First I ran a report of all unsold books added a year or more ago. Then I marked-for-death nearly everything priced at <$10. Now I’m going through the stacks and pulling those titles plus anything else that looks like a clunker.
So far I’ve dropped about 400-500 books and–if the pattern followsI’ll have reduced my inventory by a full third by the time I’m finished. This proves an observation I heard from a more experienced bookseller that “You sell 1/3 of what you list within 6 mos, another 1/3 within a year and the last 1/3…never.”
I’ve had many of these books since I “went pro” nearly 3 years ago, and looking back on them with my accumulated experience, it’s tough to see why I bothered….Actually I know why: early on I was building my inventory fast because ABE wants booksellers to have at least a few hundred items for sale (and I was dying to get more than two sales in a day). Then, after a megaton, unsorted buy, I had hundreds of okay/mediocre books that I listed just because I didn’t want them to go to waste.

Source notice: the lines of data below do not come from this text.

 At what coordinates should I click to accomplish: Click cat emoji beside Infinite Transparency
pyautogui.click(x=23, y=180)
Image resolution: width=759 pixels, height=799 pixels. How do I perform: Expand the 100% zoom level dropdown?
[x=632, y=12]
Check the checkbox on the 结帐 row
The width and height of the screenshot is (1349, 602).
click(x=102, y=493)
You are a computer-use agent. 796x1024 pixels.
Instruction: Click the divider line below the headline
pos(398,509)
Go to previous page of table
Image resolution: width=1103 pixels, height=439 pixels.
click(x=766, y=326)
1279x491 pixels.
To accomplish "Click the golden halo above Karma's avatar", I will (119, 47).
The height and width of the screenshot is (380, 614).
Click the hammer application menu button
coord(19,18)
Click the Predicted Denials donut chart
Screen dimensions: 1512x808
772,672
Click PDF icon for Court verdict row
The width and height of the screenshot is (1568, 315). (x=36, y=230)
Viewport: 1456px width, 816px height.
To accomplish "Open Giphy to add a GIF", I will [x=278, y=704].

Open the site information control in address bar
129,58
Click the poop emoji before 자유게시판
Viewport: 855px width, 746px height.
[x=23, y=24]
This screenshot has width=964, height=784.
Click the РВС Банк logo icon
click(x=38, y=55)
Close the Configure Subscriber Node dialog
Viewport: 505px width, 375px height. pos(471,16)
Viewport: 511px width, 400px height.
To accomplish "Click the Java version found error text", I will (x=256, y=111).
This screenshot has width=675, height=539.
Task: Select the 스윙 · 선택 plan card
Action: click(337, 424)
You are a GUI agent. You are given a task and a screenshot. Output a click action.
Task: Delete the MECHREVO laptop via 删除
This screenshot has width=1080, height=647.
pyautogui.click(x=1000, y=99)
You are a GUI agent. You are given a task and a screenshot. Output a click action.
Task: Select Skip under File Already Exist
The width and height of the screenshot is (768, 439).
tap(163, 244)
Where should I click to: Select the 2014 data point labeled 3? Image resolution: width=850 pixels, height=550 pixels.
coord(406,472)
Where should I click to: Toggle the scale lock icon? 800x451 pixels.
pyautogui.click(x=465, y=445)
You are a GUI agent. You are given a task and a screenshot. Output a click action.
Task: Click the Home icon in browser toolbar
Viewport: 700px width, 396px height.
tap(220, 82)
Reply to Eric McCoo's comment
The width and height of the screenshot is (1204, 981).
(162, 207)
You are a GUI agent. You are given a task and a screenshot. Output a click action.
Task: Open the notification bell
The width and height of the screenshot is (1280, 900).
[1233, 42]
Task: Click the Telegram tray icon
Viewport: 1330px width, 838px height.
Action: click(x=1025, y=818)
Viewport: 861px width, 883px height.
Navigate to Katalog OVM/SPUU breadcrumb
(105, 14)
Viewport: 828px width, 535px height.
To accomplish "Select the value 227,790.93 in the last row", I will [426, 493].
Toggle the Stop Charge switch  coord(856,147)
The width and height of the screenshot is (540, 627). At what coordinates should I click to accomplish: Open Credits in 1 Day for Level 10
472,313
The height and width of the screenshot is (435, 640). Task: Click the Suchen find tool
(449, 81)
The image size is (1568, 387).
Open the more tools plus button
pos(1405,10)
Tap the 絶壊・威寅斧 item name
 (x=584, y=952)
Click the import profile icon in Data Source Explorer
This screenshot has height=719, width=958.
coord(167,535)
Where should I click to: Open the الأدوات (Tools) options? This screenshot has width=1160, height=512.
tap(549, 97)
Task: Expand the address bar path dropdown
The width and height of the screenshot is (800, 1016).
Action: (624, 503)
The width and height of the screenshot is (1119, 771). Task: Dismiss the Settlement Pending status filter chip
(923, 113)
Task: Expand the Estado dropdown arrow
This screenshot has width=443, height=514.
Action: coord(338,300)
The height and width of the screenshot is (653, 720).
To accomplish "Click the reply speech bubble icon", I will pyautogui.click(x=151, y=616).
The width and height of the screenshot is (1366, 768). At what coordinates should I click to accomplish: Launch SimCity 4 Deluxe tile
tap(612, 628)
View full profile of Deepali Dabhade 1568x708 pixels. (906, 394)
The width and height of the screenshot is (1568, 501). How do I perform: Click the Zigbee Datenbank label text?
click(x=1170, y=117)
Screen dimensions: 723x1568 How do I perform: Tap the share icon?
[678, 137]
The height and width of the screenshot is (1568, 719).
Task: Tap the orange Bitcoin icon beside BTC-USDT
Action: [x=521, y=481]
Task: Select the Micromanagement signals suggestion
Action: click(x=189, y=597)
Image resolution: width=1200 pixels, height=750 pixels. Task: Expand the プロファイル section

Some days I wish I could have that time back but the pricing and listing experience was invaluable. It’s just as important to know why a book is common as it is to memorize your flashpoints…and at least I wasn’t making any costly mistakes.
So a few weeks from know my stock will be lean and mean, cut to (but hopefully not through) the bone. I will definitely be uneasy, having lost a good piece of my security blanket, but I will have had the edifying experience of loading all of my mistakes into the back of a van and dropping them at the Salvation Army.
Editor’s note: I am presently doing something quite similar. I have 90 banker’s boxes full of books that I purchased and listed in my earlier days. Earlier this week I began the process of eliminating, by coincidence, all books worth less than about $10.00. A few of the pocket books will end up on my shelves but many are heading to the thrift shop down the street with only the nicer books being shelved in our new newly added room.